Julia no sabía muy bien por qué las nubes pasaban tan deprisa por el cielo. Cuando se tumbaba en la arena, con la brisa del mar en la cara, deseaba pararlas para ver mejor las figuras que formaban. Un perro, un caballo, la cara de un hombre... Todo pronto se desvanecía como sueños al despertar. Cuando se iba una, rápidamente buscaba con la mirada otra forma divertida. Pasaba así las horas, hasta que el frío la hacia regresar a casa. Durante toda su vida esa costumbre nunca varió. Era una forma de desconectar con el mundo. Los días despejados dibujaba en la arena con algún palito las formas que días antes había visto en las nubes, como queriendo hacerlas regresar. Su madre siempre decía: esta niña un día de tanto mirar para arriba le va a pasar algo por la calle. Julia deseaba un día volar, tocando esas nubes esponjosas, de las que estaba segura que sería como las de algodón. Mantenía la firme convicción de que eran de azúcar y que por eso eran blancas. Si alguna vez se tornaban gris era porque alguien las había mojado y por eso a veces soltaban esa agua. Con los años estudió meteorología, para saber con más certeza cuándo habría nubes y así bajar a la playa. Siempre mirando hacia el cielo.

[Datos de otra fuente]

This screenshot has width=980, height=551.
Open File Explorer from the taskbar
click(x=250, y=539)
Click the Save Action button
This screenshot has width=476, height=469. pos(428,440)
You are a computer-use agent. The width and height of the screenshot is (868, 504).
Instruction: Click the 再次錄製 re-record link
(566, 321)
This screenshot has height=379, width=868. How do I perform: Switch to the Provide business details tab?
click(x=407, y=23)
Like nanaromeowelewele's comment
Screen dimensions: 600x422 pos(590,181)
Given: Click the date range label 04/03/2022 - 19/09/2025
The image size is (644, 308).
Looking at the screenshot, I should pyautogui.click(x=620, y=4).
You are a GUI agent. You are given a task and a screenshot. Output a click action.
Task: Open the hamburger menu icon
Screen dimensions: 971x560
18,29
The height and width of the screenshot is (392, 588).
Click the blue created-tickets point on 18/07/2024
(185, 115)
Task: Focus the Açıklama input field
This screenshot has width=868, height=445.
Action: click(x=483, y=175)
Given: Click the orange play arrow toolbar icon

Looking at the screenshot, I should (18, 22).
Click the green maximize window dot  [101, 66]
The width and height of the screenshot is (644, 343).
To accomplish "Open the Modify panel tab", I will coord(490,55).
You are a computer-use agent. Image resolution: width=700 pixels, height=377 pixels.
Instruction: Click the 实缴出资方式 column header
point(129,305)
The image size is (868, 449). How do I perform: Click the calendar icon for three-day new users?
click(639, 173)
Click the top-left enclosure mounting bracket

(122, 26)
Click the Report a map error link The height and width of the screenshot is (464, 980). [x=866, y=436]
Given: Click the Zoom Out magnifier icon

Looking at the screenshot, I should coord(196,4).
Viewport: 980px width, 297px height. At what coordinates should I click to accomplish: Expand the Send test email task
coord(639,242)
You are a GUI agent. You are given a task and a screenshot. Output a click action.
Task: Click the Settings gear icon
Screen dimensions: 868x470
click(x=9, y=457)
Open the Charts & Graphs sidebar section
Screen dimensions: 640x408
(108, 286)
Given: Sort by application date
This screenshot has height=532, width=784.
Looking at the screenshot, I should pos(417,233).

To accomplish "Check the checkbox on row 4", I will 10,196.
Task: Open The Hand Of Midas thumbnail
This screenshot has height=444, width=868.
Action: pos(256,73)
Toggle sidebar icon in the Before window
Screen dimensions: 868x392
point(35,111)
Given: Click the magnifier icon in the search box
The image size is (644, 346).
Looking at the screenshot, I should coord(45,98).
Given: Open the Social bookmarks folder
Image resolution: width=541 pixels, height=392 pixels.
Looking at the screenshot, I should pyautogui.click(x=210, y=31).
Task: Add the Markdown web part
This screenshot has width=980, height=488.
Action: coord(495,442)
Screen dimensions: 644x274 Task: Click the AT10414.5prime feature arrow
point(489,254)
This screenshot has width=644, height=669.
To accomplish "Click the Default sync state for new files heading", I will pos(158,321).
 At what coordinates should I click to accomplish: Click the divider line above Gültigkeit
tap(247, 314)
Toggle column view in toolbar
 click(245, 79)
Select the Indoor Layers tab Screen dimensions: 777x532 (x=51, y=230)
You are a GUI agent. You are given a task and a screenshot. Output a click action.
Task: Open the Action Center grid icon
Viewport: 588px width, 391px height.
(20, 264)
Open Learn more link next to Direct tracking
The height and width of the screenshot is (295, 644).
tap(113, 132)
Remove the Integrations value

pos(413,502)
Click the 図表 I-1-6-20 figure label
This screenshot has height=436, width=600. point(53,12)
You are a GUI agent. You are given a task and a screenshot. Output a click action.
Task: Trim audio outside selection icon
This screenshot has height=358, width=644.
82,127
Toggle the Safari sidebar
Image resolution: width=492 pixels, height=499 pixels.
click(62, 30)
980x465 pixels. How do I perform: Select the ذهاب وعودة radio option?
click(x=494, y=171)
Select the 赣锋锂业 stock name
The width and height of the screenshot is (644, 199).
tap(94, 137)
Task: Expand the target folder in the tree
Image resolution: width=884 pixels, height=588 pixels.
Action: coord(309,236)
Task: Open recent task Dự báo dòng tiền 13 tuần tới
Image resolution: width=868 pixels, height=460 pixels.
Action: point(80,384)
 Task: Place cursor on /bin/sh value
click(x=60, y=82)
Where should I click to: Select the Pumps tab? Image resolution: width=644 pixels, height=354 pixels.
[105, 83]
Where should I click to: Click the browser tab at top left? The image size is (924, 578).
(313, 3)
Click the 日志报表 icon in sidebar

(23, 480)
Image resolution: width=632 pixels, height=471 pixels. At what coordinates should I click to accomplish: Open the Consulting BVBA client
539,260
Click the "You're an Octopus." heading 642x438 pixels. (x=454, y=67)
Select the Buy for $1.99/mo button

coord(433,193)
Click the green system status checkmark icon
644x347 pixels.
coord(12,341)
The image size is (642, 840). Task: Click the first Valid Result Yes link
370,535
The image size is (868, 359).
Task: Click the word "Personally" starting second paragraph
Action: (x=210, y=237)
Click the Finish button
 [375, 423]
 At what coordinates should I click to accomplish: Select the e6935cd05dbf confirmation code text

Una vez, tendría unos 14 años, estaba de pie en la orilla intentando averiguar si lo que veía era un perro o una hombre con bastón , cuando alguien se tropezó con ella. Era un muchacho, de su edad más o menos, con los ojos marrones y blanco de piel. Se quedaron mirándose con cara sorprendida.
-Hola- dijo Julia un tanto confusa.
-Hola.
-¿Por qué no me viste?
-Perdona, iba mirando las huellas de los pies. ¿Y tú? ¿Por qué no me viste tú a mi?
-Vaya, miraba las nubes.

Ambos quedaron extrañados: ¿Qué persona razonable iba por la orilla de la playa mirando las huellas de los pies, las nubes? La curiosidad de Julia hizo que su mirada se centrase en el muchacho más de lo que acostumbraba a dedicar al observar al resto de personas. Con una facilidad sólo propia de ellos, se contaron sus secretos: Julia le habló de las formas de las nubes, y cómo jugar con ellas a adivinar lo que dibujan. Le contó que a veces te tienes que mover y dar la vuelta para ver una figura determinada, y que tienes que ser rápido porque en ocasiones corren mucho. Él, que se llamaba Carlos, le contó sobre las formas de los pies, que siempre son diferentes y que hablan de la persona que los tiene. Le habló de que jugaba a imaginar historias sobre sus dueños a raíz de las huellas: Unas muy profundas son de una persona obesa, y si están más hundidas unas que otras es que se trata de un cojo. Un cojo obeso... Quizá un pirata jubilado, que había llegado a la ciudad por casualidad después de abordar un barco con cargamento de atún... Quizá una señora que huía de su palacio escondido...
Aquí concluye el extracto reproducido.